-- Page extract --

Kai's Song Notes: Amanita is the name of some very toxic things. If the "flowers" are poisonous mushrooms, that's grim on a few levels. Mushrooms covering everything suggests rot, or I could read that line as bright colors (that conceal poison) covering up the truth. That verse about looking into the sun supports that, maybe. Go blind. Don't look under the bright, deadly blanket. Themes: Concealment, illusion, denial, blindness, death.

The connection: The people who attract Sophia appear accepting but are not, and there's your illusion and concealment. The most straightforward link is to the lyrics "There's something here I find hard to ignore / There's something that I've never seen before" as they describe Sophia's feeling about the signers.

The outsider: Sophia can't be part of the hearing world. She tries to integrate into the Deaf world. She's still locked out of both at the end, but she finds a moment of peace with that and has someone to hold her hand.

The trouble is that Sophia's outsider status stands on unsteady ground. Why can't she sign? Given her fascination with the language, why hasn't she learned before this? I reckon you went this route in order to set up the conflict between her outlook on the hearing world and the outlook adopted by your subset of Deaf culture, namely that she doesn't view people who aren't deaf as dumb or share their distaste for social interaction with anyone who isn't Deaf. The contrast is fine, but the situation is forced, a problem that could be resolved by rewriting Sophia as a woman who lost her hearing as an adult. Her alienation from each world would make perfect sense in those circumstances.

Jonathan's return to Sophia muddles the ending, because as far as I know he still thinks hearing people are inferior and wouldn't want anything to do with Sophia if she weren't deaf. And what about this K figure? The conclusion would be stronger, if bittersweet, if the final sentence weren't there. Alternatively, Jonathan could shift away from his group, toward her, while she was trying to shift toward him, making it feel right for them to meet in the middle.

***********

anime was right, "Ain't No Girl Like Me"
Song: "The Wrong Child"

Kai's Song Notes: The droning music doesn't match the lyrics about laughing, playing children. It's wrong. Probably on purpose. The singer is a sick child, I figure, with cancer or something that leaves him housebound, and this song hits the prompt so square on the nose that it's a total softball assignment.

The connection: The nameless protagonist (when did that become the fashion in Thunderdome and whom do I have to set on fire to make it stop?) is a child who may not think, herself, that she's "not supposed to be like this," but Zach certainly does. He and his flunkies look and laugh. My favorite link is between Nameless's struggle to know what to say to Annie and the five questions in the bridge.

-- Available data --
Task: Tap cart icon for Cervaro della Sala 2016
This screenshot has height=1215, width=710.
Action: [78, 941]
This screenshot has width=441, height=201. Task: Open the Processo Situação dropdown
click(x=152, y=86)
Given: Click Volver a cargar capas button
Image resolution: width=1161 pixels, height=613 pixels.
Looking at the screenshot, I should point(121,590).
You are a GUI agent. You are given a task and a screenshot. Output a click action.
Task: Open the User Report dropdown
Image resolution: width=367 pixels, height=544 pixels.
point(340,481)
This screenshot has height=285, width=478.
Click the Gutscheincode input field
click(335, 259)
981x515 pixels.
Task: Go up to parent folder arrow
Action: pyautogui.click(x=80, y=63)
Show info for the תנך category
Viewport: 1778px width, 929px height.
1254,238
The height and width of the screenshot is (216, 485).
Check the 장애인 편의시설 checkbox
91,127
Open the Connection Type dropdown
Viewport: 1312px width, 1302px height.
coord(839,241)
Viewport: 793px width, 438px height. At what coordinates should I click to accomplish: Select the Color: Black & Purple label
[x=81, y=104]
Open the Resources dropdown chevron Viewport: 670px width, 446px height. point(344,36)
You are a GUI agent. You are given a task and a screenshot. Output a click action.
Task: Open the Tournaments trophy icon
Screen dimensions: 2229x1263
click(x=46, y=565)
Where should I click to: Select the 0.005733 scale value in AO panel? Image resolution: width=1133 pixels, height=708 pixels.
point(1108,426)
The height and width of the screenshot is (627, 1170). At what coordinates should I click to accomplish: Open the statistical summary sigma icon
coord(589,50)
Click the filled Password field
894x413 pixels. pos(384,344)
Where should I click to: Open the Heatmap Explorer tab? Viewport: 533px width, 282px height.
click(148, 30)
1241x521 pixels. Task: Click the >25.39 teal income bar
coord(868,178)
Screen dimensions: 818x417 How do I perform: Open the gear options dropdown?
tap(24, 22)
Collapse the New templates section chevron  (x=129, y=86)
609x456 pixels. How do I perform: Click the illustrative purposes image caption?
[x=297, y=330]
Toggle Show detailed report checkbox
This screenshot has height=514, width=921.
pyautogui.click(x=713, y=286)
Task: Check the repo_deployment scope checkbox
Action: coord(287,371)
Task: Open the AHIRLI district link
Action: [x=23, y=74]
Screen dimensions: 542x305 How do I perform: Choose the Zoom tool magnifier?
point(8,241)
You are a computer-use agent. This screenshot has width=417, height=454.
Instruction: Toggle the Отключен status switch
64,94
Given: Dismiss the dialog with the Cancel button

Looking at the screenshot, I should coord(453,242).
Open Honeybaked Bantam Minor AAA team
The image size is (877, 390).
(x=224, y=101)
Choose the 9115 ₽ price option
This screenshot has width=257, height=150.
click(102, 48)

-- Exercise details --
From the story critique, extract the passage that begins at the words "The connection: The nameless" and stops after "in the bridge.", word for word. Work only from the critique text.

-- Response area --
The connection: The nameless protagonist (when did that become the fashion in Thunderdome and whom do I have to set on fire to make it stop?) is a child who may not think, herself, that she's "not supposed to be like this," but Zach certainly does. He and his flunkies look and laugh. My favorite link is between Nameless's struggle to know what to say to Annie and the five questions in the bridge.